(Material supplied Opens)

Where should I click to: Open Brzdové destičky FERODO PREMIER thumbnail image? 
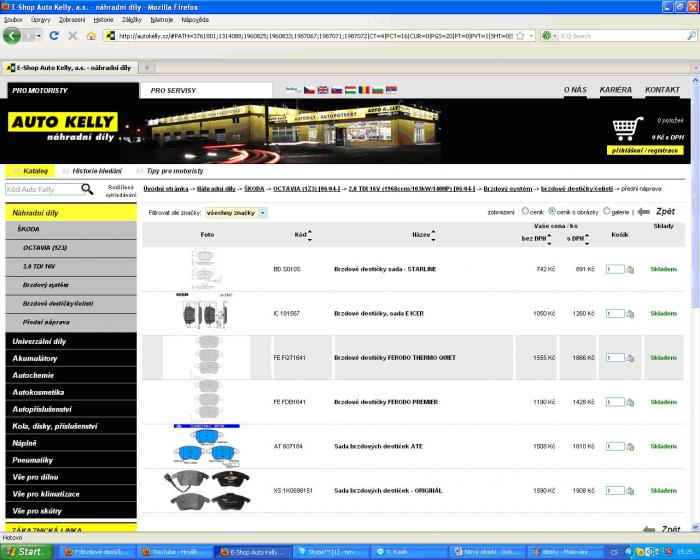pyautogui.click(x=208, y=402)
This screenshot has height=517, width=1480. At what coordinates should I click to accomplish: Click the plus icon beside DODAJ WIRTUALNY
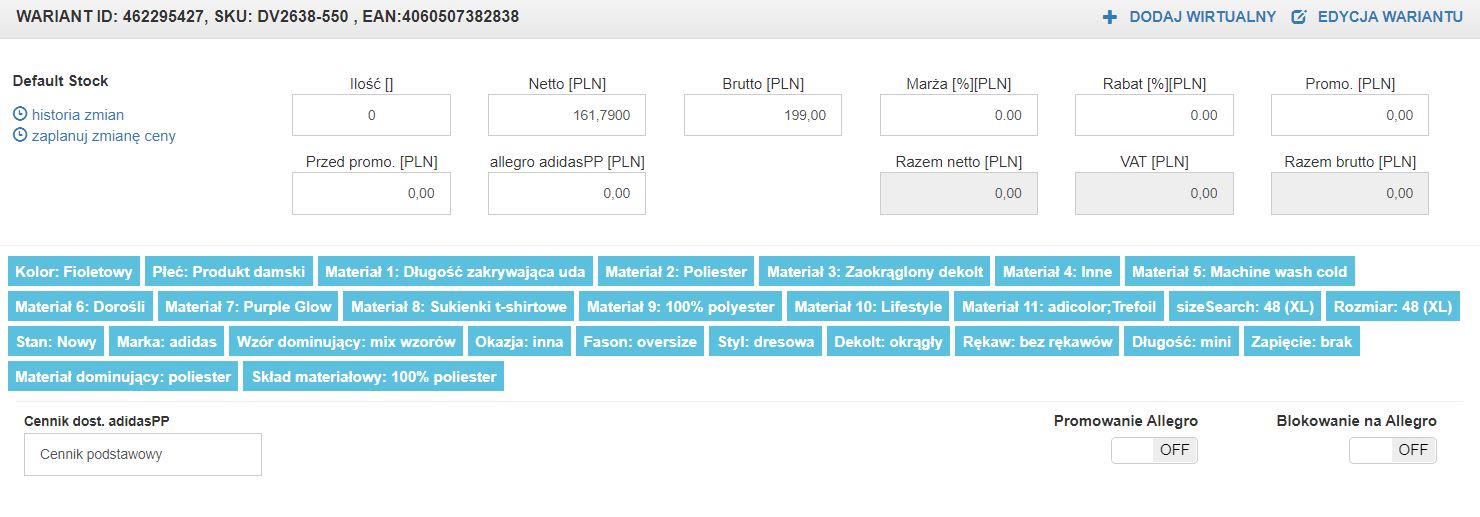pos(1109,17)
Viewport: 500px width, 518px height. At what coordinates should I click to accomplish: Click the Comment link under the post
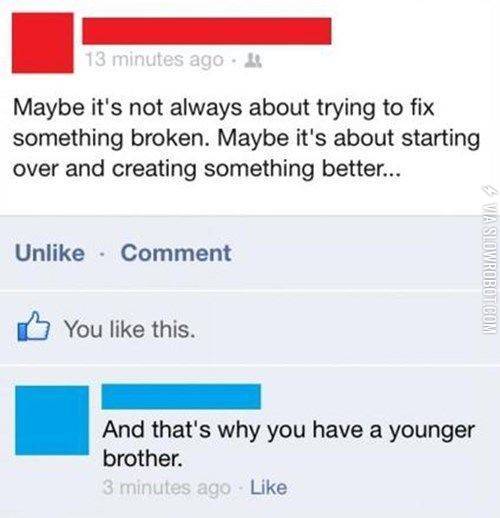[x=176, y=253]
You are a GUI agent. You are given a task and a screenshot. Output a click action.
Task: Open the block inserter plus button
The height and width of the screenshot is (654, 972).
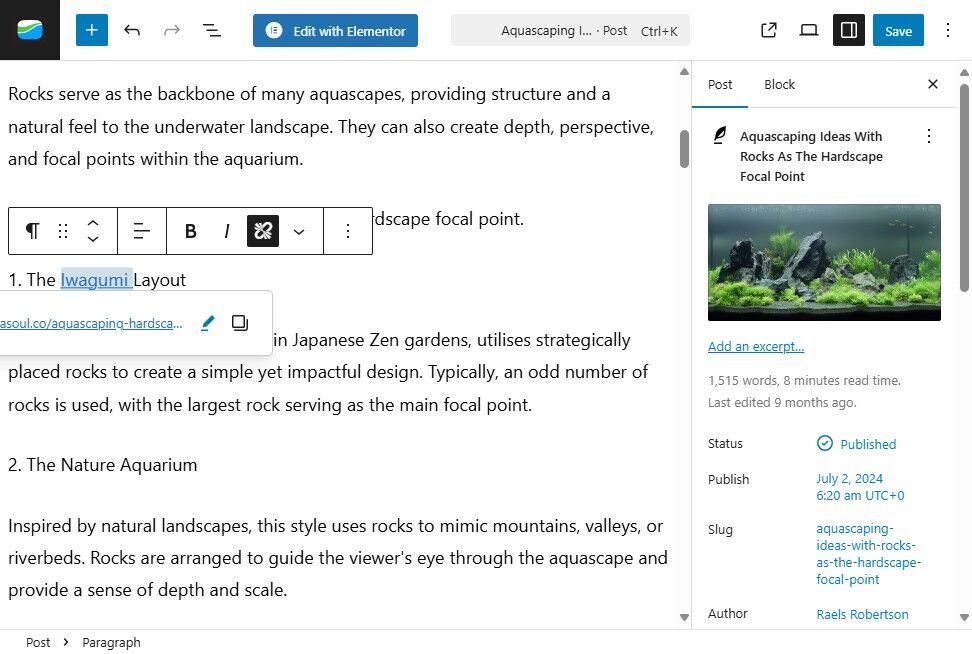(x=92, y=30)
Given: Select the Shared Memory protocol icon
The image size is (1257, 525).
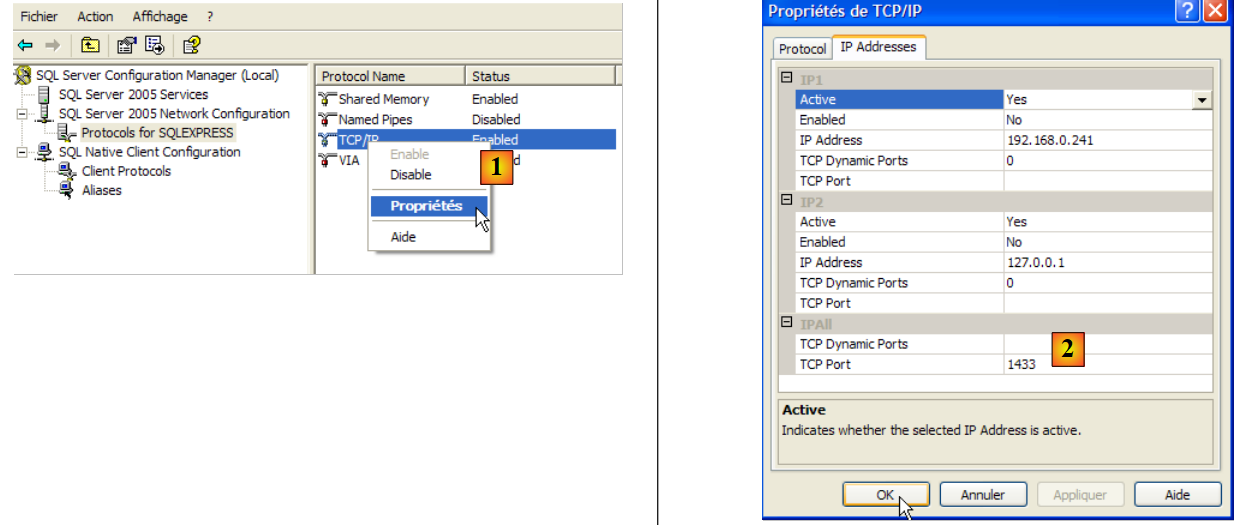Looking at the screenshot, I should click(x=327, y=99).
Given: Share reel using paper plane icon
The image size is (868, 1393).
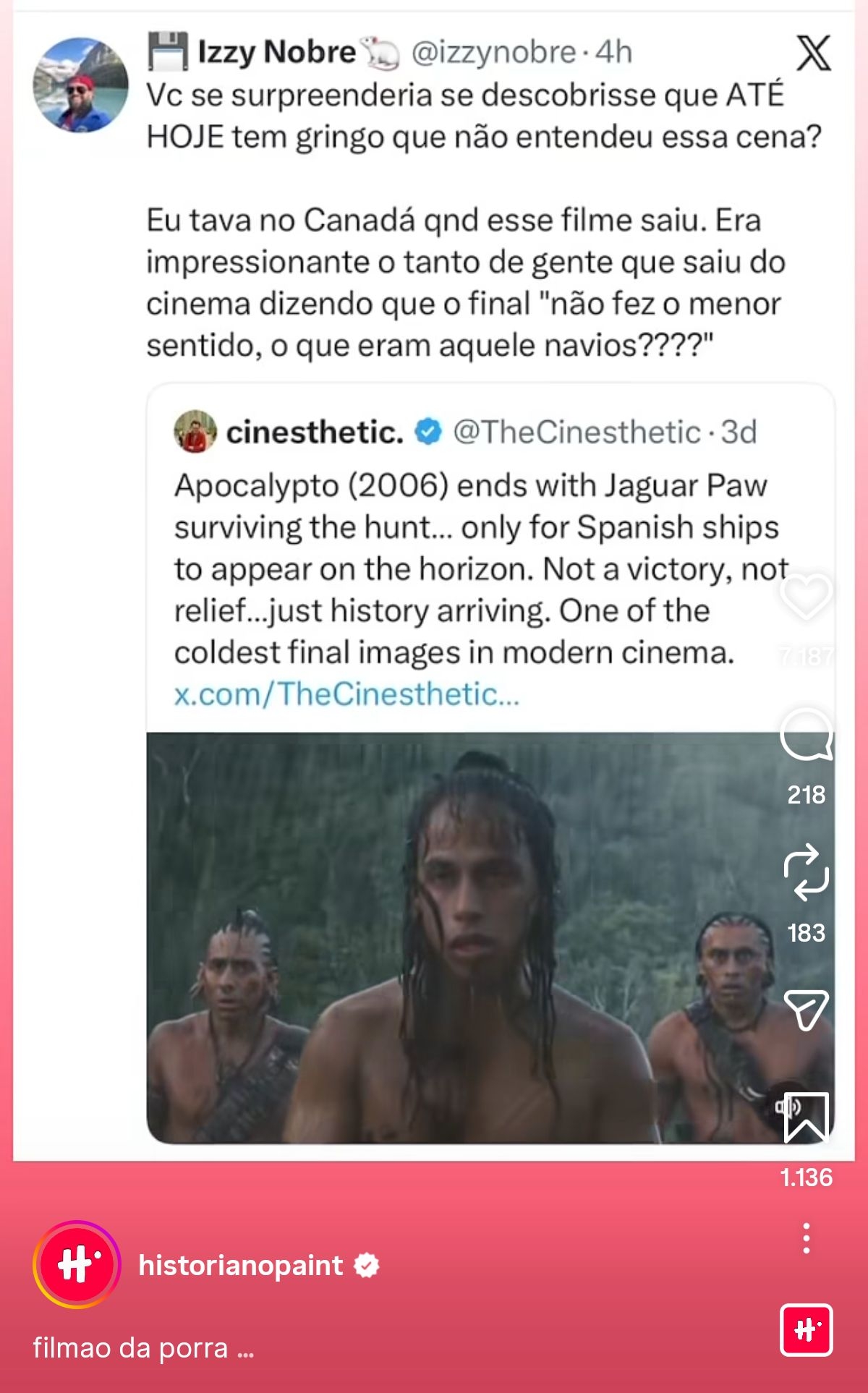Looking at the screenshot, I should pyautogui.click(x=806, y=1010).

(Material supplied Closes)

Exercise description: Every record above must be copied exactly, and no picture may appear in the copy.

Result for this task:
Where should I click to: Open Brzdové destičky FERODO PREMIER thumbnail image? 
pyautogui.click(x=208, y=402)
This screenshot has height=517, width=1480. At what coordinates should I click to accomplish: Click the plus icon beside DODAJ WIRTUALNY
pos(1109,17)
Viewport: 500px width, 518px height. At what coordinates should I click to accomplish: Click the Comment link under the post
[x=176, y=253]
You are a GUI agent. You are given a task and a screenshot. Output a click action.
Task: Open the block inserter plus button
The height and width of the screenshot is (654, 972).
(x=92, y=30)
Given: Select the Shared Memory protocol icon
The image size is (1257, 525).
Looking at the screenshot, I should click(x=327, y=99).
Given: Share reel using paper plane icon
The image size is (868, 1393).
Looking at the screenshot, I should pyautogui.click(x=806, y=1010).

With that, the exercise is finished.